Architektin: Kirchen sollen die Stadt der Zukunft aktiv mitgestalten

Architektin: Kirchen sollen die Stadt der Zukunft aktiv mitgestalten
26.05.2022
epd
epd-Gespräch: Julia Pennigsdorf

Hannover (epd). Die Architektin Dilek Ruf appelliert an die Kirchen, sich aktiv und einfallsreich in die Zukunftsgestaltung von städtischen Räumen einzubringen.

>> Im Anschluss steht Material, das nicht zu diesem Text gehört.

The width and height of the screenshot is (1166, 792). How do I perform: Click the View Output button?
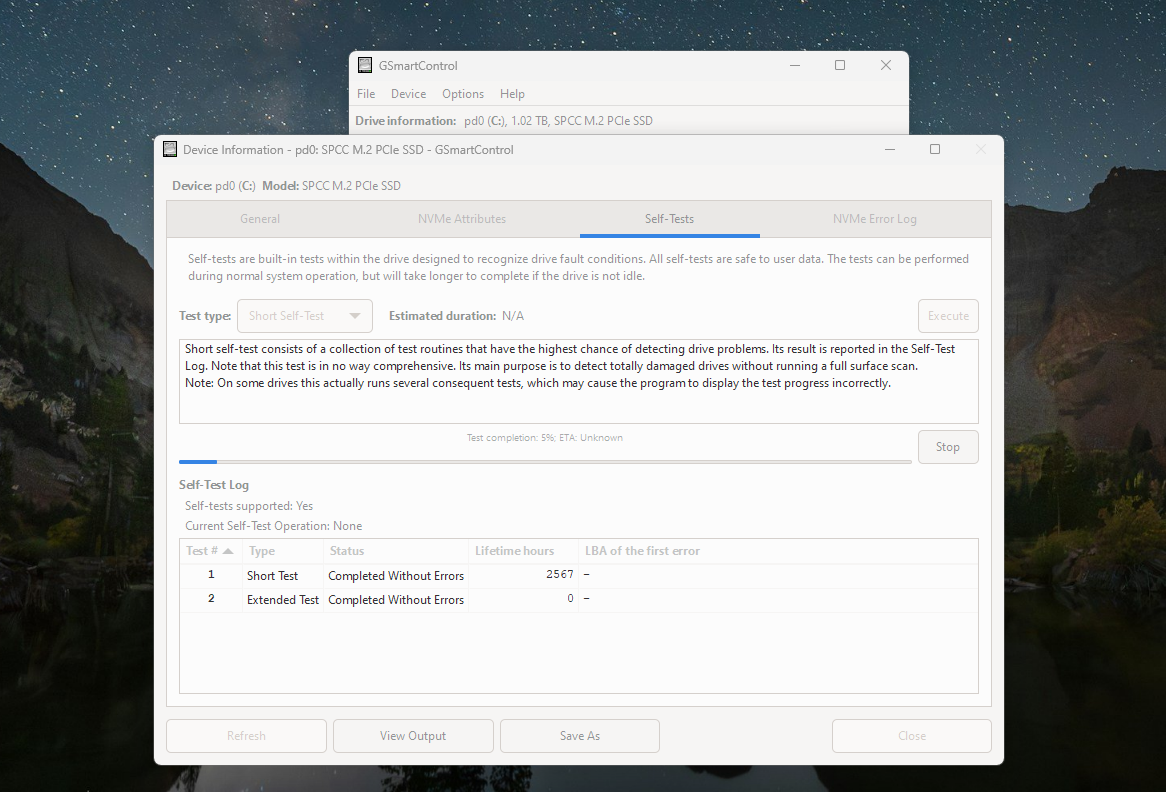coord(413,736)
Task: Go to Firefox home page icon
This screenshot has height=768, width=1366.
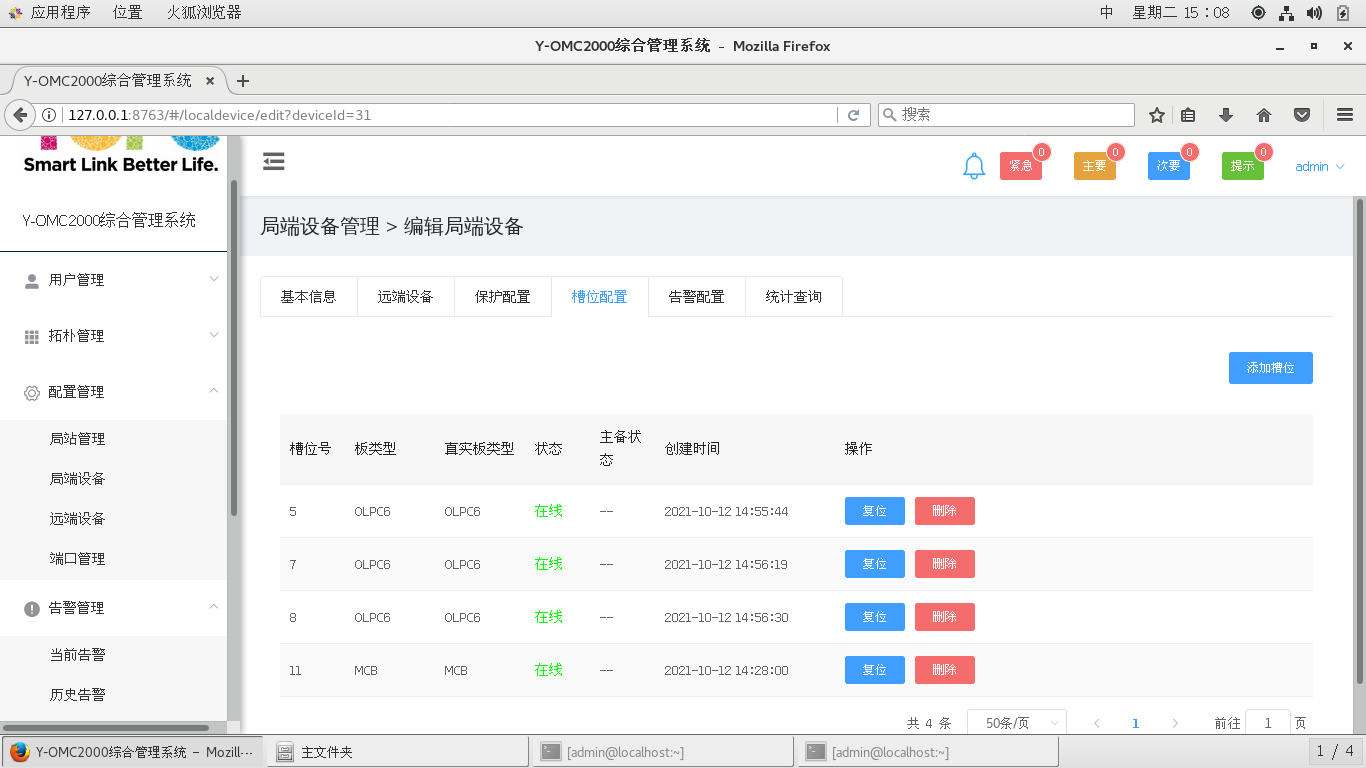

Auch wenn inzwischen immer häufiger neue Stadtteile ohne eigene Kirche entstünden, so gebe es doch ein großes Bedürfnis der Menschen nach Spiritualität und Glauben, nach Zusammenkommen und Austausch, sagte sie dem Evangelischen Pressedienst (epd). „Eine Stadt ist so viel mehr als nur eine Ansammlung von Häusern, Straßen und Funktionen.“ Ruf ist seit März Landesvorsitzende des Bundes Deutscher Architektinnen und Architekten (BDA) Niedersachsen.

Angesichts von gesellschaftlichen Zukunftsherausforderungen wie Klimawandel, Mobilitätswende, Schaffung von bezahlbarem Wohnraum, Integration von geflüchteten Menschen und Demokratiebildung komme dem sogenannten „dritten Ort“, der Mitte eines Quartiers, eine wichtige Bedeutung zu, sagte Ruf. Nachbarschaftliches Miteinander, soziale Interaktion, Verweilen ohne Konsumzwang: „Städte benötigen einen demokratischen Mittelpunkt, einen Ort, an dem sich Menschen begegnen und miteinander diskutieren können.“

Früher sei dieser Mittelpunkt selbstverständlich Kirche, Gemeinde und Marktplatz gewesen. Heute erfüllten auch Kultur- und Bildungseinrichtungen, Museen und Bibliotheken diese Funktion. „Wie sieht der dritte Ort einer Stadt aus? Wie wird er gestaltet? Wer füllt diesen für die Gemeinschaft und den sozialen Zusammenhalt so wichtigen Ort mit Leben?“ Diese Fragen würden zurzeit neu verhandelt, sagte Ruf. „Das ist für die Kirche, die ja ihrerseits ebenfalls einen Transformationsprozess durchläuft, eine große Chance.“

Angesichts des Immobilienbesitzes der Kirchen wünsche sie sich mehr Engagement und Ideen, um bezahlbaren Wohnraum zu schaffen, sagte die Architektin. Es gebe vorbildliche Beispiele, wie die ehemalige evangelisch-lutherische Gerhard-Uhlhorn-Kirche in Hannover, die heute als Studentenwohnheim genutzt wird. Es gehe aber nicht nur um die würdevolle Nachnutzung von Sakralgebäuden, die angesichts rückläufiger Mitgliederzahlen nicht mehr benötigt werden, sondern auch um andere kirchliche Immobilien, sagte Ruf.

Sie nannte als Beispiele Kindergärten oder Gemeindezentren. Diese seien häufig günstig gelegen und würden nur wenige Stunden des Tages genutzt. „Da kann man doch sinnvolle Ergänzungen finden“, sagte Ruf. So könne sie sich vorstellen, dass auf diesen oft eingeschossigen Gebäuden weitere Stockwerke mit Wohnungen oder mehrgeschossige Ersatzneubauten errichtet werden.